— BEGIN DOCUMENT SEGMENT —

# Pen Parts



## Rod (Apr 16, 2007)

Where can you buy parts for pen kits? I recently bought a Baron kit from Arizona Silhoulette and it was missing the roller ball nib assembly. I contacted them and the reply was I don't stock parts for Barons. The kit is useless if you can't finish the pen. I will not buy there again. Rod


----------



## Mikey (Apr 16, 2007)

Rod, there was a response to your post downstairs. I believe you should call him back and explain a kit you purchased from them was missing parts. He can either send you a part from one unopened kit, or he can send you a new kit as an exchange. The suggestion in the classifieds was to call Berea. What you need to do is make the company you purchased from make it right. (Arizona)


----------



## GaryMGg (Apr 16, 2007)

I also posted a reply in the Classified where you wrote.
Call Bill again and explain that you received a Baron from him that was packaged incorrectly.
He might not have understood that you weren't simply looking for replacement parts but that the
packaging was defective.

Gary


----------



## Rod (Apr 16, 2007)

I thought I was clear in the E-Mail I sent but I'll give a call, thanks..Rod.


----------



## leehljp (Apr 16, 2007)

Communication is a pain sometimes! [:0] If the first thing he understood was "I need a part to a  . . ." then I can undertand his answer.

— END DOCUMENT SEGMENT —

SET OF TASKS:
a: Name each distinct username that posted in the pen parts forum thread.
b: Pick up the pen parts forum thread after its last sentence and keep it going.

— BEGIN ENTRIES PROVIDED —

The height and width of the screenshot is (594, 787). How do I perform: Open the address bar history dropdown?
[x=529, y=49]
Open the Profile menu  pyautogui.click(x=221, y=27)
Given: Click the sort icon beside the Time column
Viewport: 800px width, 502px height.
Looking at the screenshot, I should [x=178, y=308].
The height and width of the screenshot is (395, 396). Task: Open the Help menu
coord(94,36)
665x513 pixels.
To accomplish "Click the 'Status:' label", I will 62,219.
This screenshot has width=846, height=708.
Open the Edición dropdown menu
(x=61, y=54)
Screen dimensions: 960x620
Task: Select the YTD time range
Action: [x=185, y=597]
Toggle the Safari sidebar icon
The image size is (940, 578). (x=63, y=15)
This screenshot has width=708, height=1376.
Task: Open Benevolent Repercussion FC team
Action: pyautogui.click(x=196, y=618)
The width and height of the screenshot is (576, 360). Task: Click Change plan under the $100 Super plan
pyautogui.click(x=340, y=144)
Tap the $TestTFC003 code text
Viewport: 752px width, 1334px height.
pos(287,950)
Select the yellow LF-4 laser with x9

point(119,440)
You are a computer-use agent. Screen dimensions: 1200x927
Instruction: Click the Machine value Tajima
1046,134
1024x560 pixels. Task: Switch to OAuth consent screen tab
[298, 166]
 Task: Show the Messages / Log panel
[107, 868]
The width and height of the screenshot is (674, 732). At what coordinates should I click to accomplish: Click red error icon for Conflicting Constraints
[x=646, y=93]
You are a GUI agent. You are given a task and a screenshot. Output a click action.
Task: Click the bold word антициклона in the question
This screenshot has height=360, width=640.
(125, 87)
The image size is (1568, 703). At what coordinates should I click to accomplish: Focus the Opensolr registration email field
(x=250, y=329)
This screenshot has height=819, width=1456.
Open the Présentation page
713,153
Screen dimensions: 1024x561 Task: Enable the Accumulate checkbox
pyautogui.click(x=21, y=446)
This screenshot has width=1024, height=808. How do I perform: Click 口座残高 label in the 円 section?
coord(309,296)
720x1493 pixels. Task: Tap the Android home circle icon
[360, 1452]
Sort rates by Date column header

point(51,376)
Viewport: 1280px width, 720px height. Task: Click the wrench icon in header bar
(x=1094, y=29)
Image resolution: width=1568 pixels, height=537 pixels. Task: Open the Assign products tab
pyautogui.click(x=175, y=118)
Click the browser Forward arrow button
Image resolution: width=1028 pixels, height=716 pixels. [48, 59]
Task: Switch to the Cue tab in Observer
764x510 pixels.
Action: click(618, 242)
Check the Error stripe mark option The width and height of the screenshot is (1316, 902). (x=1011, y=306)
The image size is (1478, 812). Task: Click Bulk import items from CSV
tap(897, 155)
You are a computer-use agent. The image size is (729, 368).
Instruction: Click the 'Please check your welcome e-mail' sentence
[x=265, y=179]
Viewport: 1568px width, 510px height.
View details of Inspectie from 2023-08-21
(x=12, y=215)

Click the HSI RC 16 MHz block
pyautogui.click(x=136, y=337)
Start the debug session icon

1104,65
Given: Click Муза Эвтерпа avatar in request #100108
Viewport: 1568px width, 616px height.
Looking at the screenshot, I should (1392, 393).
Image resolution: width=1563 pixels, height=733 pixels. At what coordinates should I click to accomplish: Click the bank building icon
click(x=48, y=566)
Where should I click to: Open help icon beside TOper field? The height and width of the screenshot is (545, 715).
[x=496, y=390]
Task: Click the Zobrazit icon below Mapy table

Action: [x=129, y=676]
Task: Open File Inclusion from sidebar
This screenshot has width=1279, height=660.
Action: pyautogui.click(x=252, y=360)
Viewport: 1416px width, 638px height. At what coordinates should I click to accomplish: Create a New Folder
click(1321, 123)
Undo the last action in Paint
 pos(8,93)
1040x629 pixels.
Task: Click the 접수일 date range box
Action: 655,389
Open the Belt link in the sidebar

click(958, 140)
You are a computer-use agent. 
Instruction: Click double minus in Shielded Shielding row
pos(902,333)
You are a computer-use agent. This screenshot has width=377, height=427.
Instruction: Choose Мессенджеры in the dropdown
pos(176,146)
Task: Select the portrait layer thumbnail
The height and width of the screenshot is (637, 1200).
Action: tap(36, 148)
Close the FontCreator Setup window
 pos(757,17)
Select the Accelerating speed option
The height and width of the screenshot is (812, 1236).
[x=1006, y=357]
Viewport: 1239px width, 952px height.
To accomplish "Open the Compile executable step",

— END ENTRIES PROVIDED —

ANSWERS FOR THIS EXERCISE:
a: Rod, Mikey, GaryMGg, leehljp

b:
If the first thing was he understood or read was  "I bought a kit from you that is missing . . . " - then he probably would have responded differently. 

As I stated in the first line, communication is a pain sometimes. I am guilty of that.


----------



## BUGSY (Apr 16, 2007)

THATS REAL STRANGE BECAUSE BB USUALLY JUMPS RIGHT ON A PROBLEM..bugsy


----------



## Bill Baumbeck (Apr 17, 2007)

Hello Rod,

Your message to this group was a little misleading when you mentioned that you recently purchased a Baron pen from us.  The actual purchase took place in June 2005.  If you had, in fact, <u>recently</u> purchased the kit from us I would have cannibalized a kit to replace the missing part.  

You stretched the truth a bit and I don't appreciate it. 

Bill Baumbeck
Arizona Silhouette


----------



## cozee (Apr 17, 2007)

I have yet to purchase anything from AS but have not had any problems with the suppliers I have bought from. At the least, he should have exchanged the kit.


----------



## thewishman (Apr 17, 2007)

June 2005 is not recent. Now <u>July</u> 2005.....  []

Chris


----------



## Mikey (Apr 17, 2007)

Bill, you know he made the purchase and he needs ONE freaking part. So what if he made the purchase a week ago, a month ago, or even a year ago. You know he purchased the kit from you and yet you refuse to take care of a customer. I had no idea pen kits went bad sitting in the bag, so if I ever order from you again, please supply me with items you have gotten in stock within the last two weeks.


----------



## Paul in OKC (Apr 17, 2007)

Sorry, I do think the time passing is relevant. It is kind of like the fine print, kits should be inspected when they arrive to make sure it's all there.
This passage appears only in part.